=== Data section ===
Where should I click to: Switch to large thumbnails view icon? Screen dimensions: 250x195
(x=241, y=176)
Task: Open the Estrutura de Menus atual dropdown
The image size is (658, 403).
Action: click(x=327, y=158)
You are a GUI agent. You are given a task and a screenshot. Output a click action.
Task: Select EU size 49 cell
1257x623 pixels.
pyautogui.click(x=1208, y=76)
===
=== Data section ===
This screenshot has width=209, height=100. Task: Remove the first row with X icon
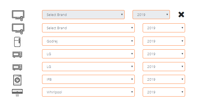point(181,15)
===
=== Data section ===
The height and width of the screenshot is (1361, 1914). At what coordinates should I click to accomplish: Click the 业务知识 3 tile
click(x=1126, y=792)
===
• [Exercise aim]
List every line in the listing above that contains the string "width".

• [Solution to this exercise]
This screenshot has width=209, height=100. Task: Remove the first row with X icon
The height and width of the screenshot is (1361, 1914). At what coordinates should I click to accomplish: Click the 业务知识 3 tile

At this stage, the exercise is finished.